# pipeline_deberta-v3-small.ipynb
This notebook contains some template code to help you with loading/preprocessing the data.

We start with some imports and constants.
The training data is found in the `data` subfolder.
There is also a tokenizer I've trained for you which you can use for the project.

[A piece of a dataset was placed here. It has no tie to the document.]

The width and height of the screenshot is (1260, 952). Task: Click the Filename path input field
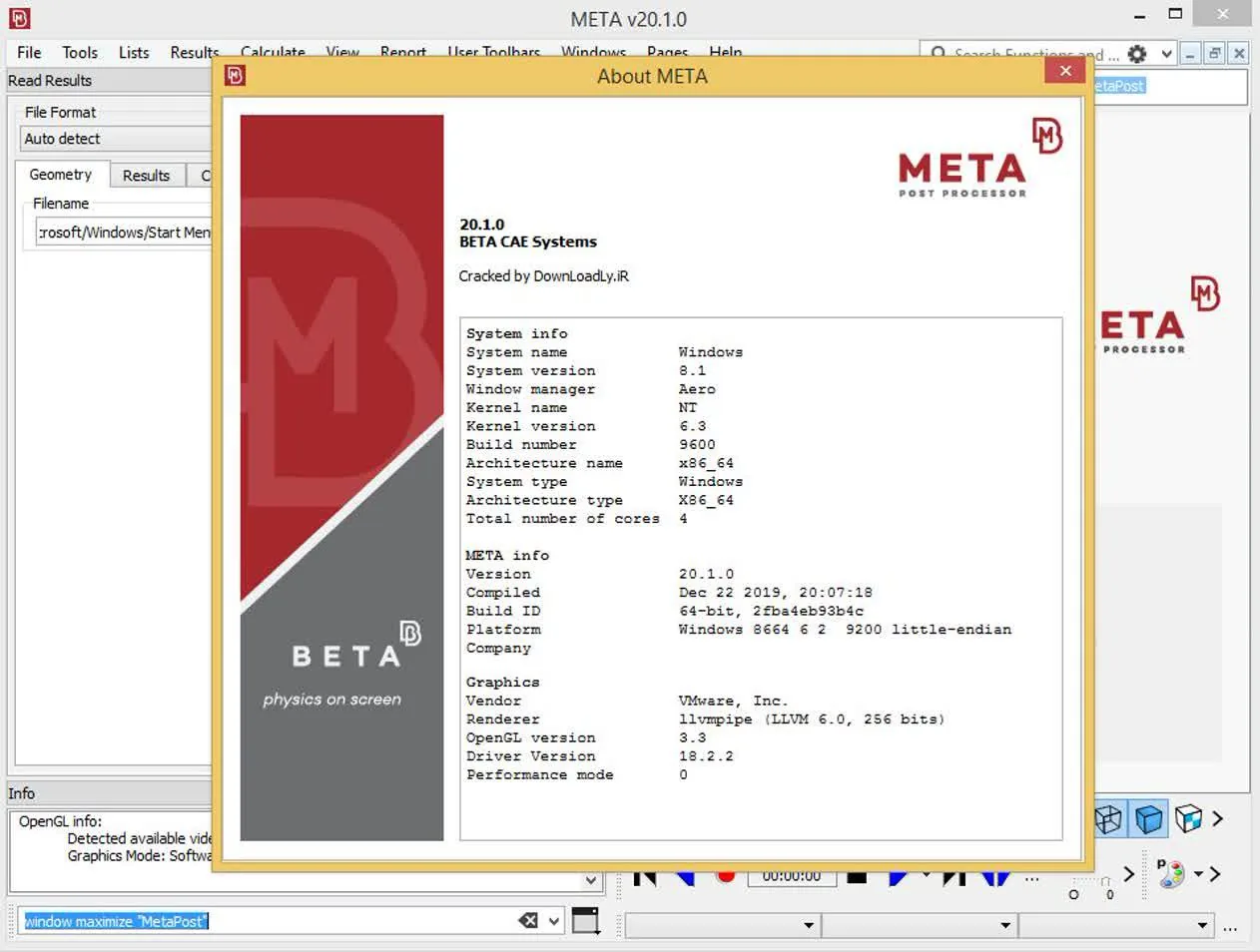click(x=123, y=233)
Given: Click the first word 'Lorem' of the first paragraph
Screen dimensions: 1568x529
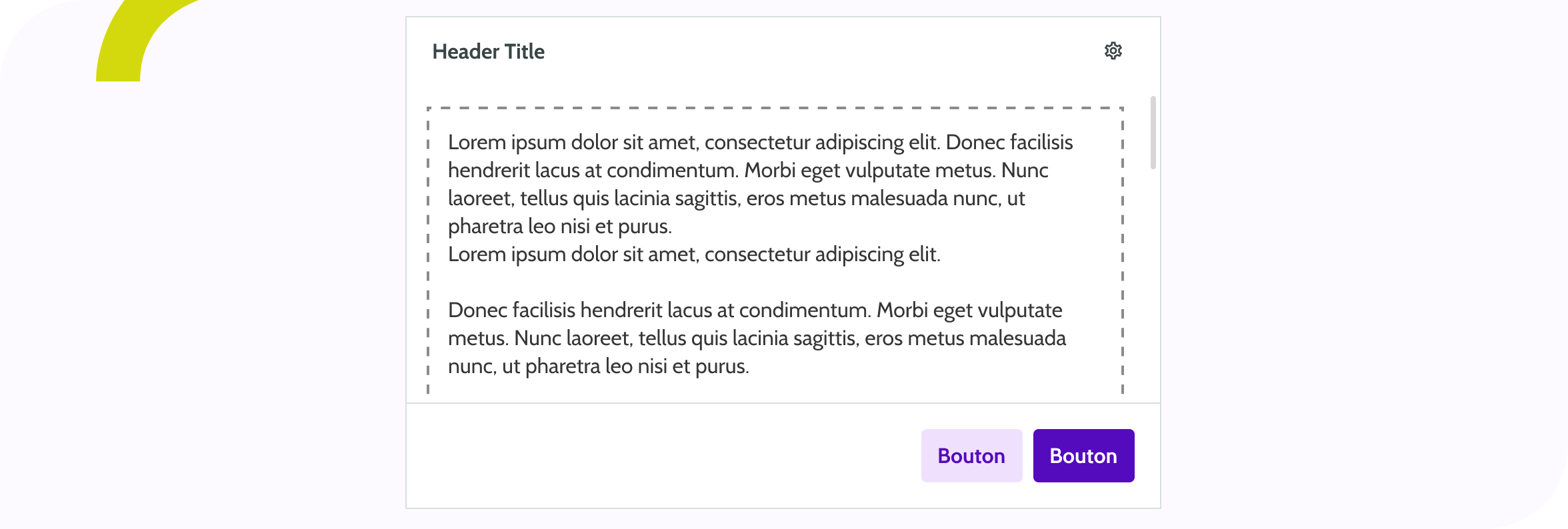Looking at the screenshot, I should (x=477, y=143).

Can be executed once — does not depend on the execution environment.

In [None]:
# ========================================
# 1. Clone the Repository (if required)
# ========================================
import os
TOKEN = os.getenv('GITHUB_TOKEN')  # Set this as environment variable: export GITHUB_TOKEN="your_token_here"
if not TOKEN:
    raise ValueError("Please set GITHUB_TOKEN environment variable")
# XXXXXXXXXXXXXXXXXXXXXXXXXXXX
!git clone https://{TOKEN}@github.com/KatsuhitoArasaka/BabyLM-Tiny.git  # your repository link  ⚠️
%cd /content/BabyLM-Tiny

# ===============
# 2. Set Paths
# ===============
TRAIN_PATH = './datasets/PATH_TO_TRAINING_DATA.train'       # Path to your training data  ⚠️
DEV_PATH = './datasets/PATH_TO_VALIDATION_DATA.train'           # Path to your validation data  ⚠️

Execute after restarting the environment -- when changing the device (CPU ↔ GPU) you need to restart the kernel.

In [None]:
# ==========================
# 3. Install Dependencies
# ==========================
%pip install transformers datasets wandb trl bitsandbytes huggingface_hub --quiet


# =====================================
# 4. Import Libraries and Set Device
# =====================================
import subprocess
import json
import torch
import datasets
from functools import partial
from datasets import load_dataset
from transformers import DataCollatorForLanguageModeling, set_seed
from transformers import AutoConfig, AutoTokenizer, AutoModelForMaskedLM
from trl import SFTTrainer, SFTConfig

from transformers import set_seed
set_seed(42)


DEVICE = 'cuda' if torch.cuda.is_available() else 'cpu'  # Check for GPU availability
print(f"Using device: {DEVICE}")

In [None]:
# ======================================
# 5. Authentication with wandb and hf
# ======================================
import wandb
wandb.login()  # Enter your API key when prompted ⚠️

from huggingface_hub import login
login()  # Paste your HF token from https://huggingface.co/settings/tokens  ⚠️


In [None]:
# ================================================
# 6. Start a new wandb run to track this script
# ================================================
run = wandb.init(
    # Set the wandb entity where your project will be logged (generally your team name).
    entity="Low-Resource_Pretraining",
    # Set the wandb project where this run will be logged.
    project="NLP_LRP_BabyLM",
    # Track hyperparameters and run metadata.
    config={
        "learning_rate": 0.02,  # the main parameter for configuring the optimizer
        "architecture": "DeBERTa",  # a description of the model architecture, to track which model was used in the project
        "epochs": 10,  # the number of training epochs, an important parameter for understanding the duration of the experiment and its settings

        # "dataset": "CIFAR-100",
        # "batch_size": 8,
    },
)

Here are we load the dataset:

In [None]:
# ===================
# 7. Load Datasets
# ===================

# Install and load spaCy with the English model
!pip install -q spacy
!python -m spacy download en_core_web_sm

import spacy
nlp = spacy.load("en_core_web_sm")
nlp.max_length = 10_000_000  # Safe limit to handle long texts; can be adjusted if needed

# For using the 1M spoken dataset, split by sentences using spaCy
# (instead of splitting by '.' to avoid incorrect sentence breaks in abbreviations like 'Dr.', 'U.S.', 'Mr.', etc.)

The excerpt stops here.